Besuchen denn auch andersgläubige Kinder Jugendräume der katholischen Kirche? Die Frage stelle sich in der Praxis kaum, beobachtet Petra Zeier, Leiterin der kirchlichen Jugendarbeit. «Wenn wir uns in den Schulklassen vorstellen, gibt es immer Kinder, die bereits auf uns warten und sich sofort einschreiben», berichtet Zeier. Auch ihre städtische Kollegin bestätigt den Befund: «Dass Andersgläubige kirchliche Jugendräume nicht besuchen, ist eher eine Angst der Politik», so Claudia Huser.
Die Quartierarbeit Luzerns ist erfolgreich, sowohl, was die (präventive) Wirkung bei den Kindern und Jugendlichen, als auch, was die Zusammenarbeit zwischen Stadt und Kirche angeht. Diese befinden sich in einem konstruktiven Wettstreit: «Wenn die katholische Jugendarbeit ihre Stellenprozente aufstockt, profitieren auch wir davon», sagt Huser. Die Kirche will ihrerseits die Stadt «in die Pflicht nehmen», so Zeier, ihren Beitrag nicht zu reduzieren.

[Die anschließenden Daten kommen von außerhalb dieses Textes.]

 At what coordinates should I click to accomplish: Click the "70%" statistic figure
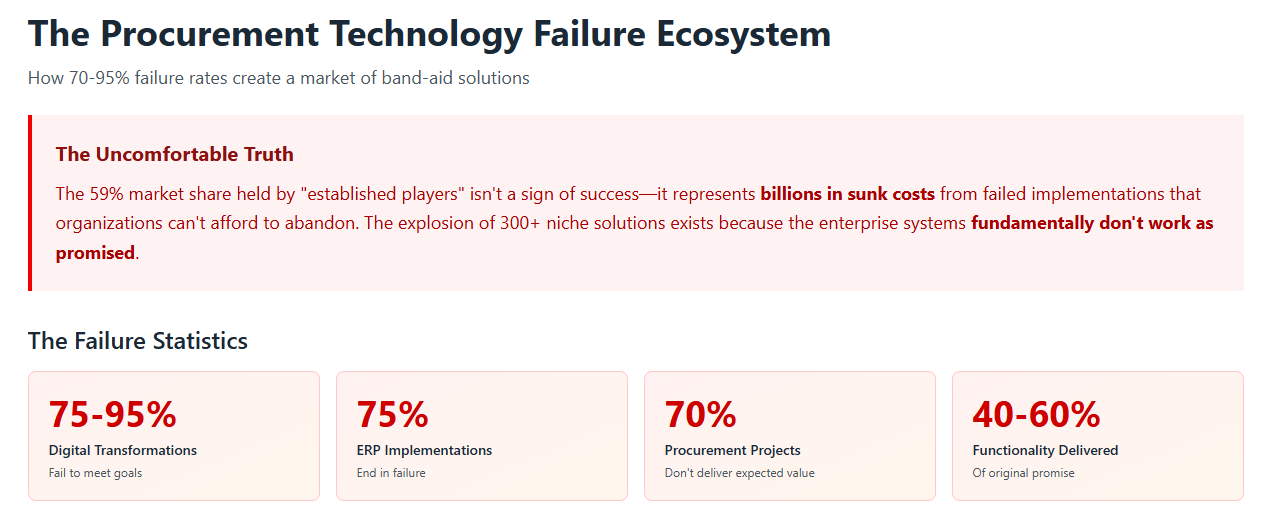pos(701,413)
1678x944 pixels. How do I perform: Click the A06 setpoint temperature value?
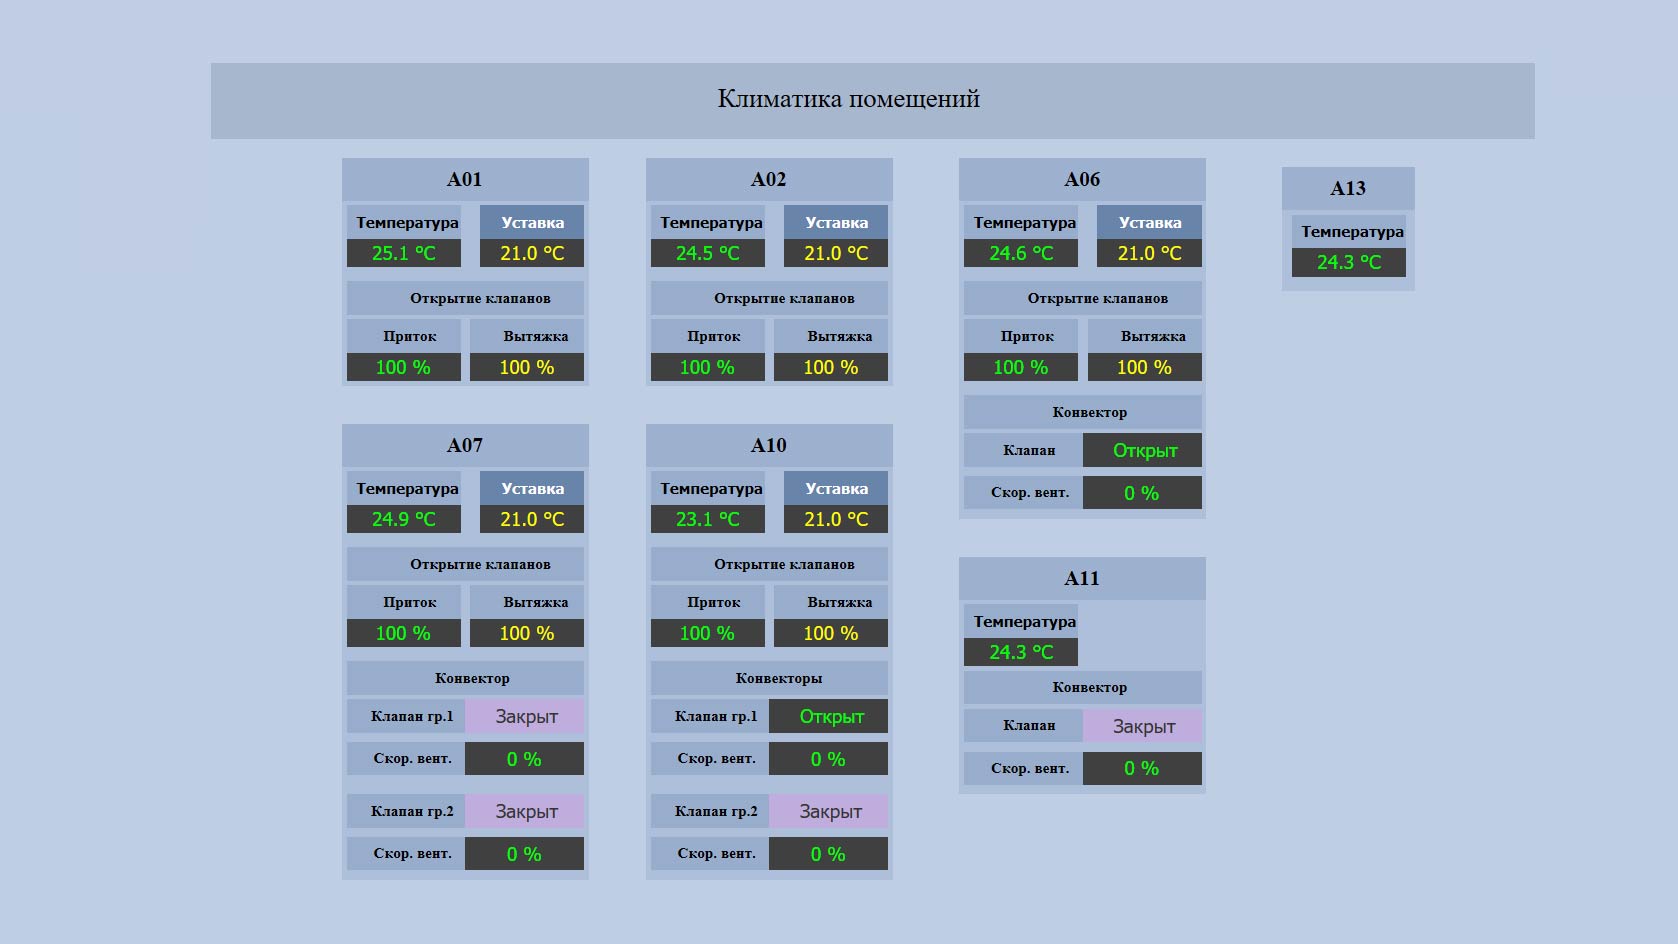(x=1149, y=253)
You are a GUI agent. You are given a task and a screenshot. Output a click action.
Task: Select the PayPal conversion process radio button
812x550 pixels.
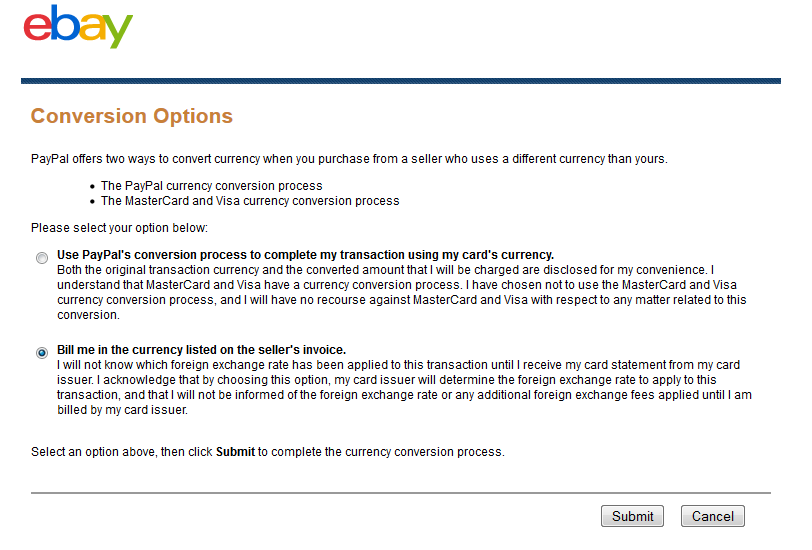[x=41, y=258]
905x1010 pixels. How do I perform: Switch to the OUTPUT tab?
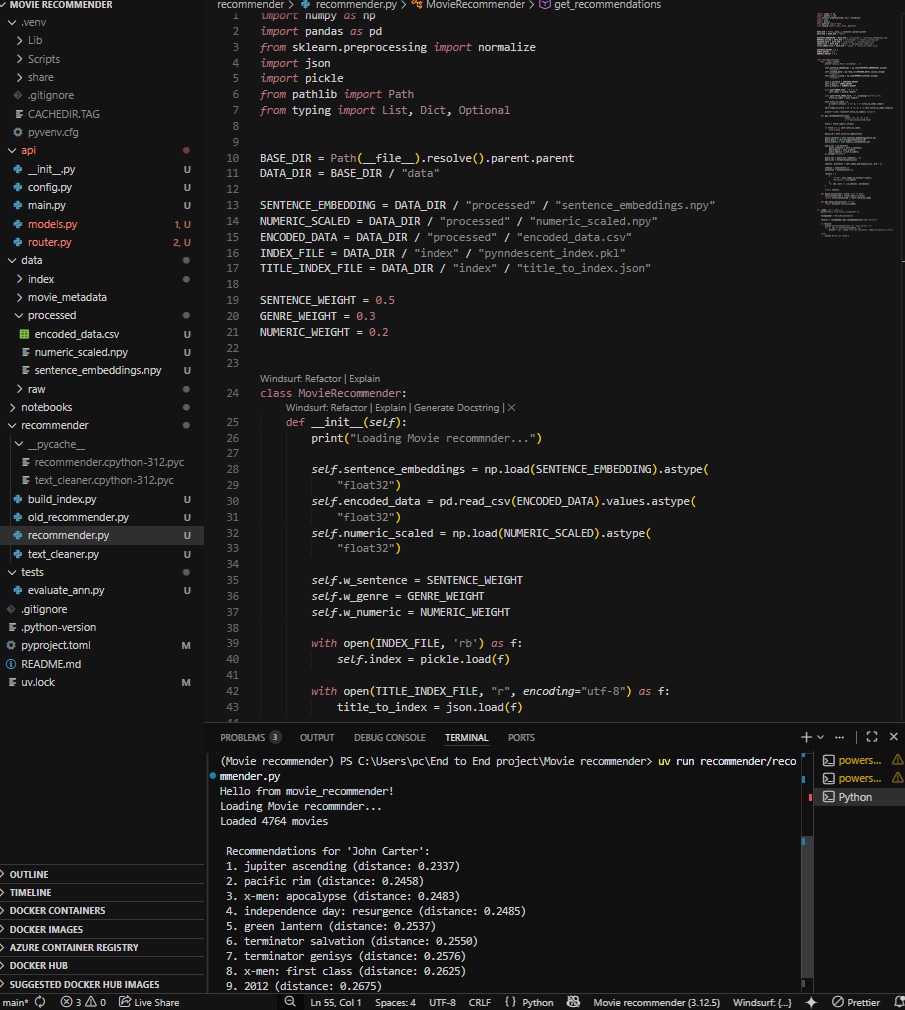coord(317,737)
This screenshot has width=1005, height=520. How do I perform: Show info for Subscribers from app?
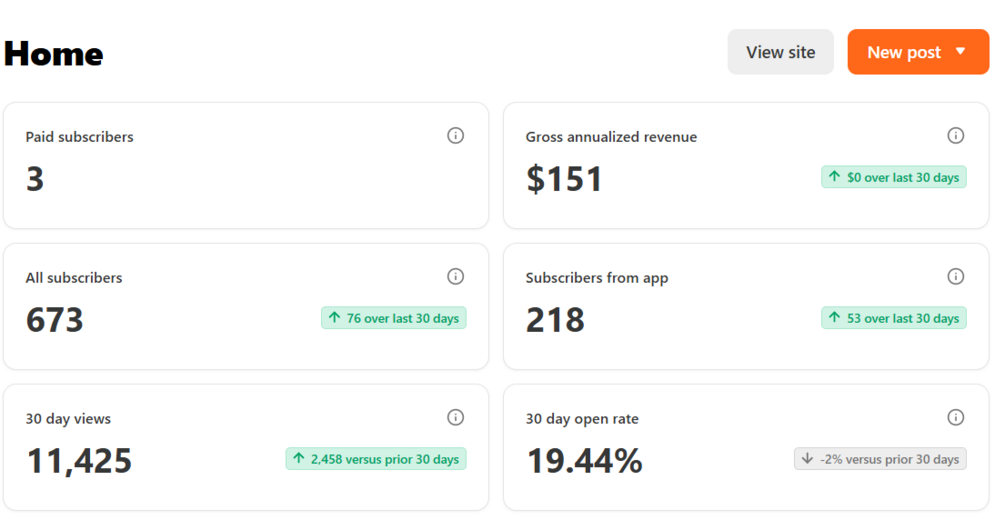[x=955, y=277]
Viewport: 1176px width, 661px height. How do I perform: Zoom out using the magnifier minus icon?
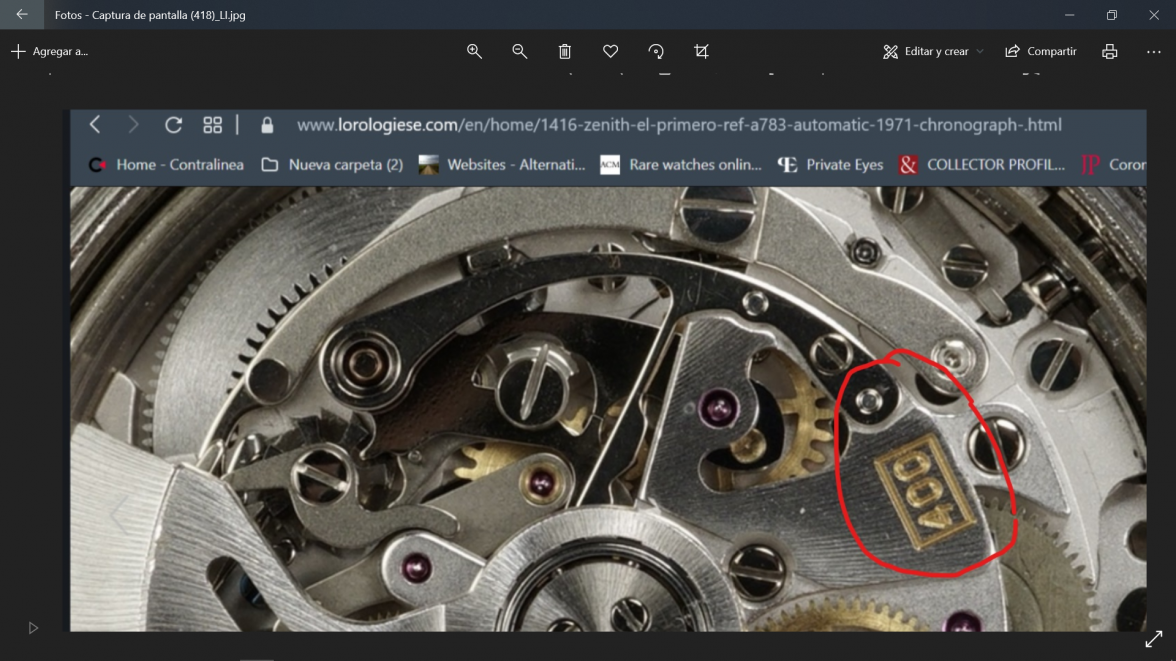519,51
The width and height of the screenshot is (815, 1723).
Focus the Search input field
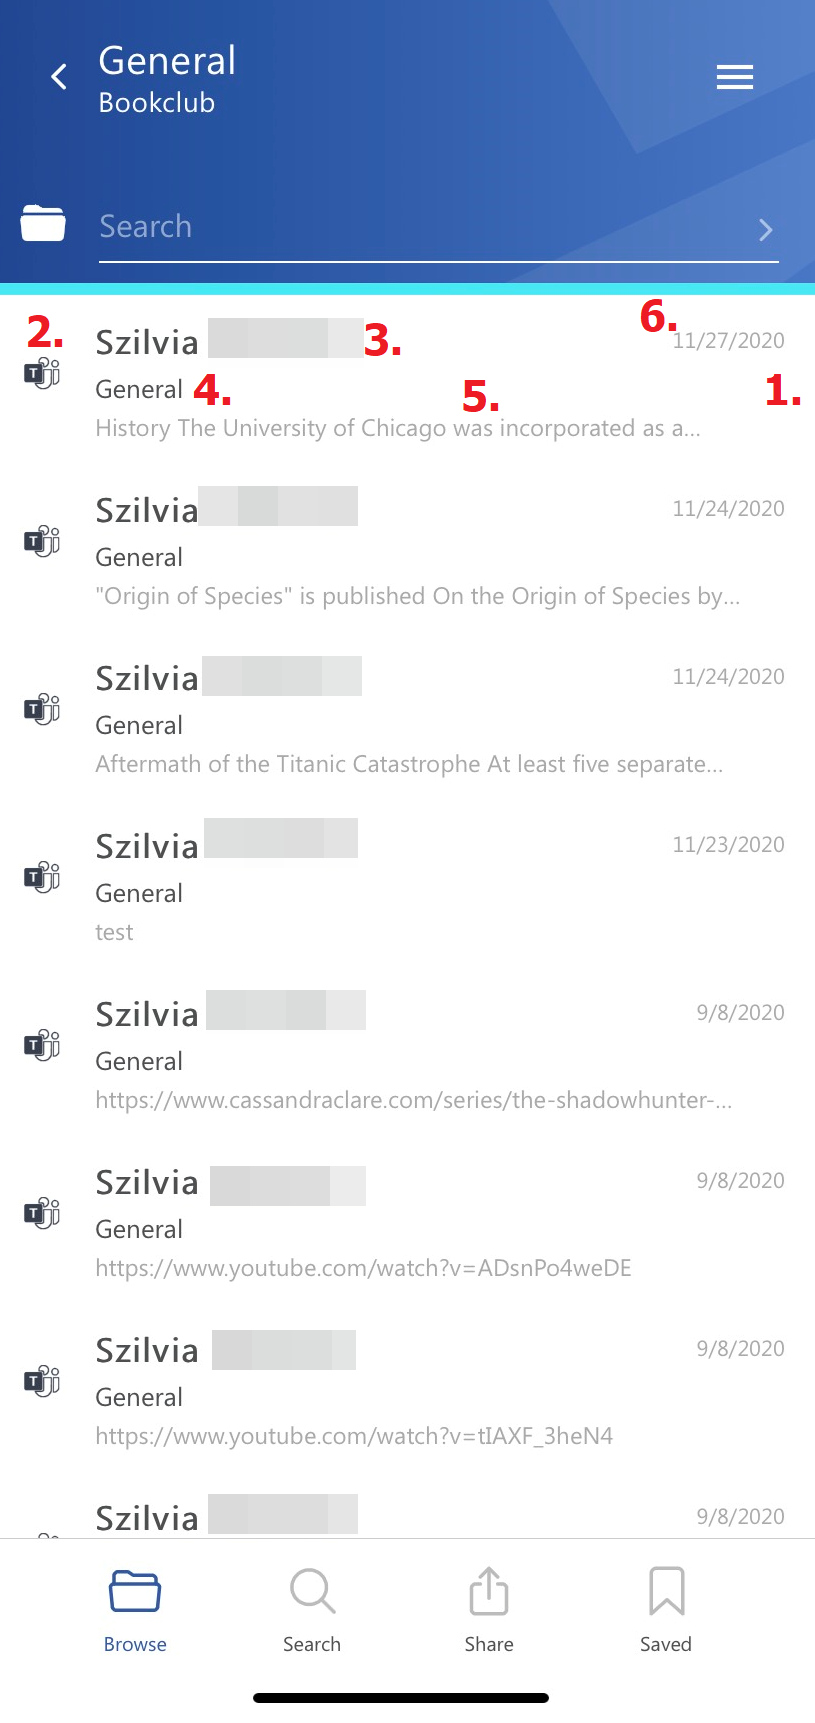pos(420,227)
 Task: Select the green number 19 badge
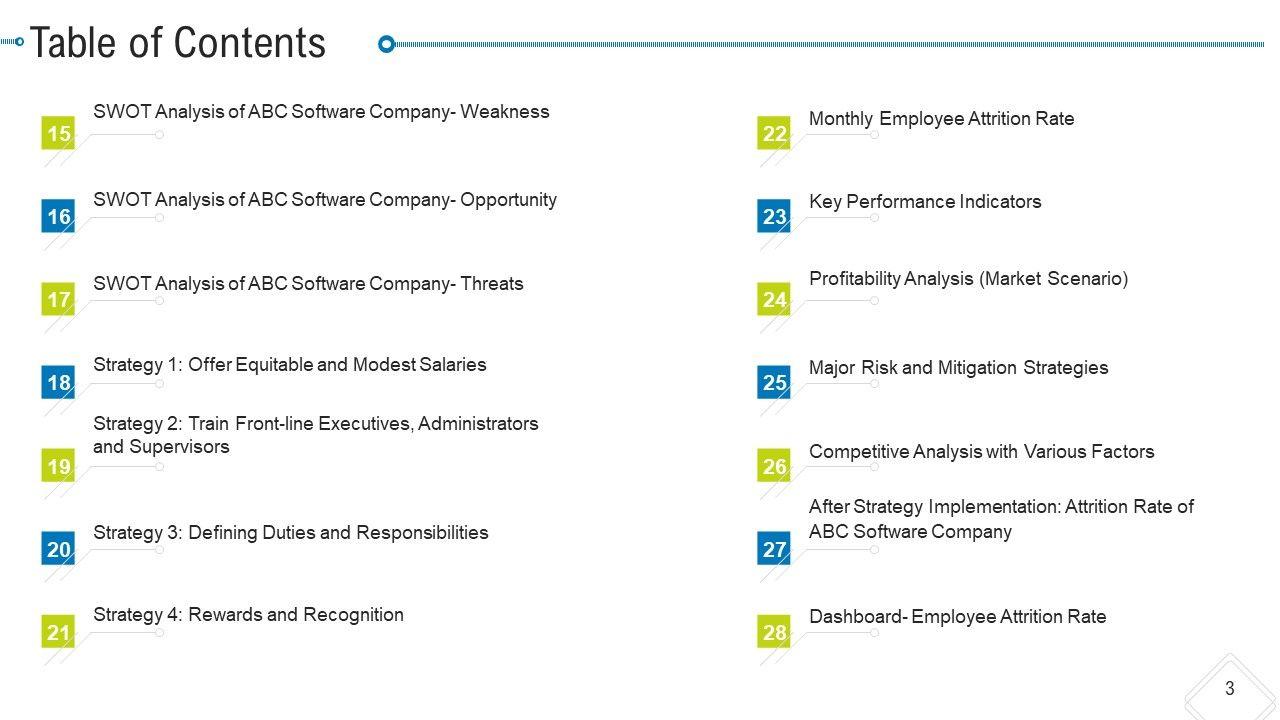[x=59, y=466]
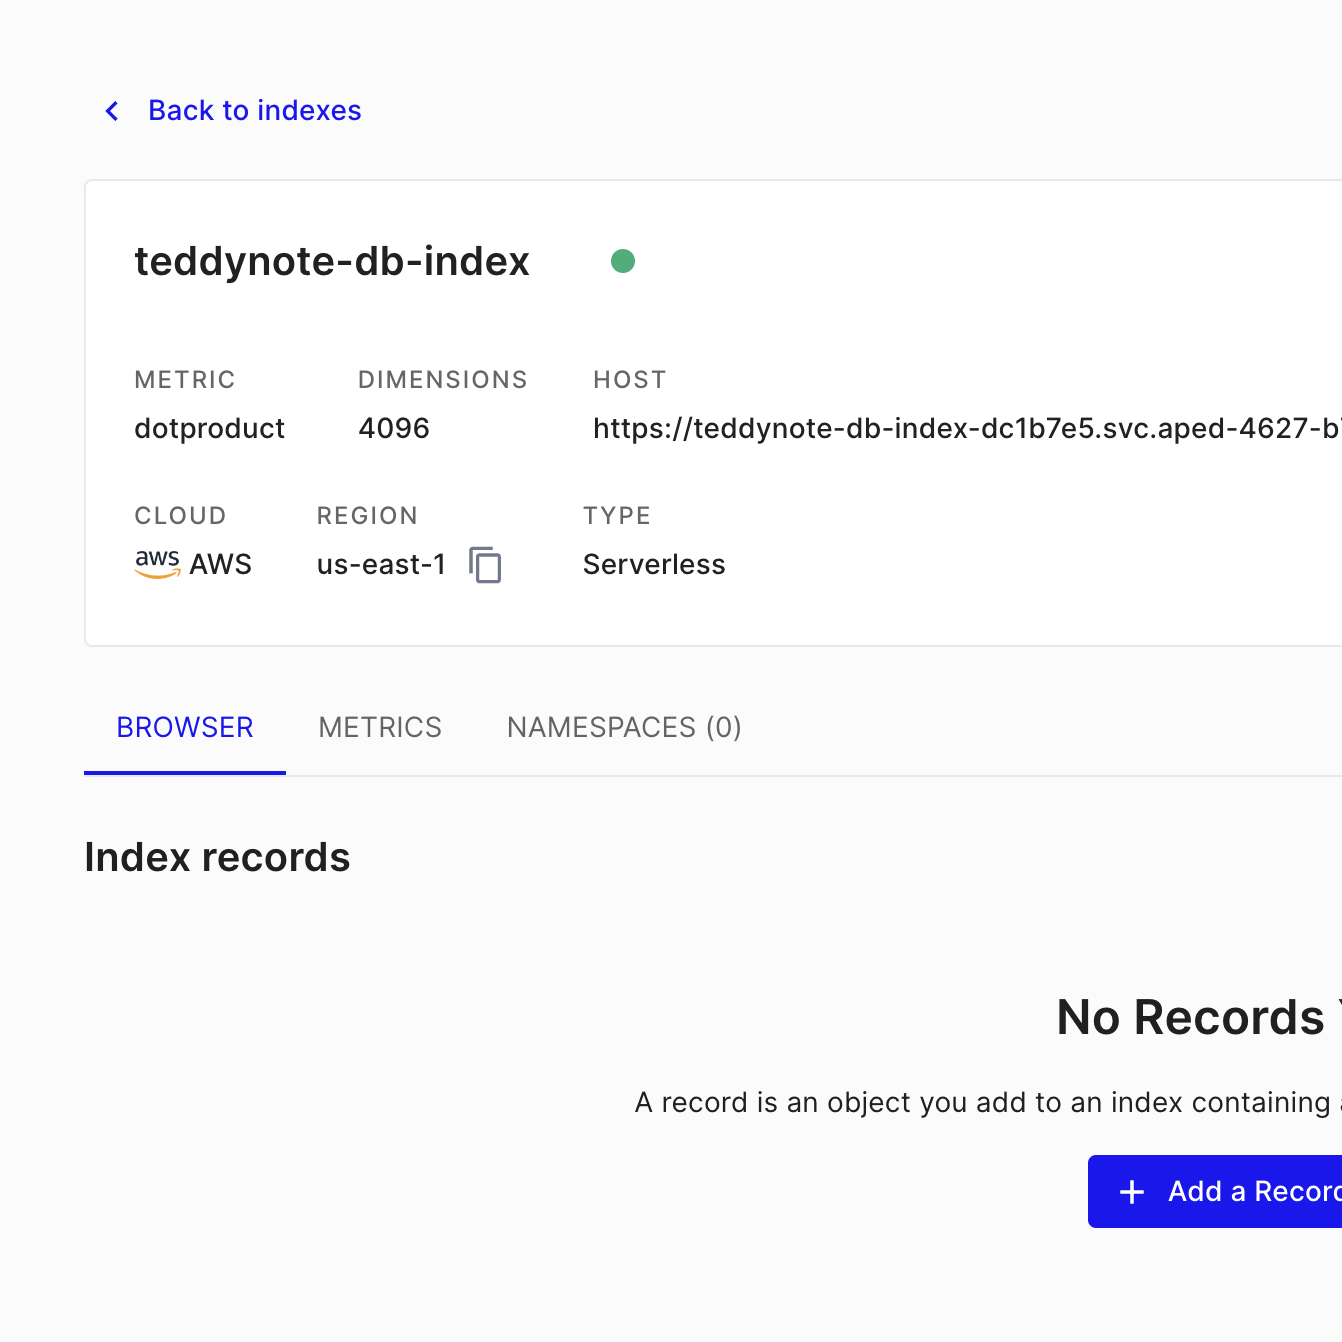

Doch just dies droht, wenn das angekündigte Sparpaket am 22. Oktober das Stadtparlament passiert. Die geplanten Budgetkürzungen betreffen auch die Quartierarbeit: Die Stellenprozente sollen um 150 Prozent, das Budget um 180 000 Franken reduziert werden. «Es ist sehr unangenehm, ausgerechnet jetzt abzubauen», sagt Huser. «Just dieses Jahr hätten wir den Ausbau der Quartierarbeit von vier auf sieben Standorte abgeschlossen.» Am meisten gefährdet ist der Standort im Tribschenquartier, der eben erst aufgebaut wurde und sich noch in einem provisorischen Büro im Schulhaus Wartegg befindet.